# Seidige Haut



## Surma (25. Mai 2005)

Hossa,

ich weis leider nicht, wonach ich suchen soll, ich habs auf jedne fall versucht und nicht gefunden. Ich hab hier ein Bild und wuerde der Dame auf diesem Bild gerne diese typische Samt-Haut verpassen (wie im Angehaengten Bild).
Wie erreiche ich dies am besten?
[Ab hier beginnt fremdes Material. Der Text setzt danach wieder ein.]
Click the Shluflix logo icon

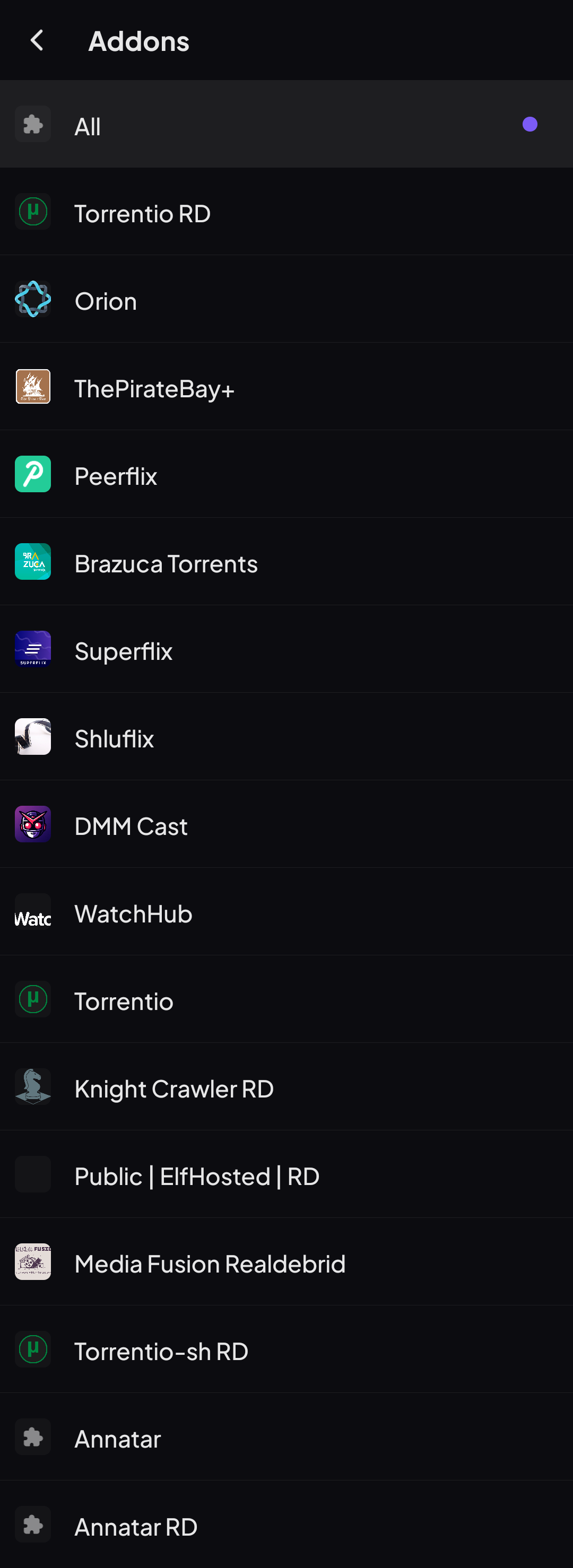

Ich habs schon mit dem Weichzeichner versucht und all sowas, aber es wird nicht so richtig?
Ein paar Tipps?

(Falls das Bild irgendwem zu anstoessig ist, bitte sagen, dann suche ich ein anderes, aber das hab ich als erstes gefunden)


----------



## extracuriosity (25. Mai 2005)

Bitte Forumssuche verwenden:
 Hier: http://www.tutorials.de/tutorials164782.html&highlight=digitale+sch%F6nheitskur

 und hier:
http://www.tutorials.de/tutorials151812.html&highlight=model


----------



## Surma (25. Mai 2005)

Danke,
wie gesagt, mir war leider gar nicht klar, wo drunter ich suchen muesste und habs eben ein paar mal versucht, ohne Erfolg.
Vielen Dank


----------